Energy saving in large-scale video sharing data centers is an important yet daunting challenge due to the conflicting goal of providing real-time guarantees. Simple energy reduction techniques can result in excessive delay and severely affect the quality-of-service. This paper aims to optimize energy consumption while ensuring service delay constraints in data centers that provide large-scale video-sharing services. However, this broader goal requires three challenges that must be holistically addressed rather than in isolation. First, we propose a generic model to accurately characterize the disk behavior in a VSS by taking into account the unique characteristic of parallel video workloads. Second, the paper proposes a prediction-based algorithm that formulates and solves a constrained optimization problem for determining optimal selections of disk power modes in VSSs.

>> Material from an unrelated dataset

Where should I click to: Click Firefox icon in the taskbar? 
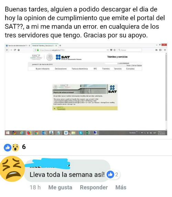coord(29,133)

Third, two novel caching algorithms are proposed that achieve additional energy saving through optimizing cache utilization. Experiments reveal that the proposed 3-component scheme achieves a significant amount of energy saving under the same delay level as compared to traditional energy management schemes. A new model for disk idle time in video-sharing services (VSSs) is proposed.We optimize the selection of disk power modes with delay constraints.We propose efficient energy-aware caching and prefetching schemes for VSSs.Significant energy saving is achieved for VSSs under very low service delay.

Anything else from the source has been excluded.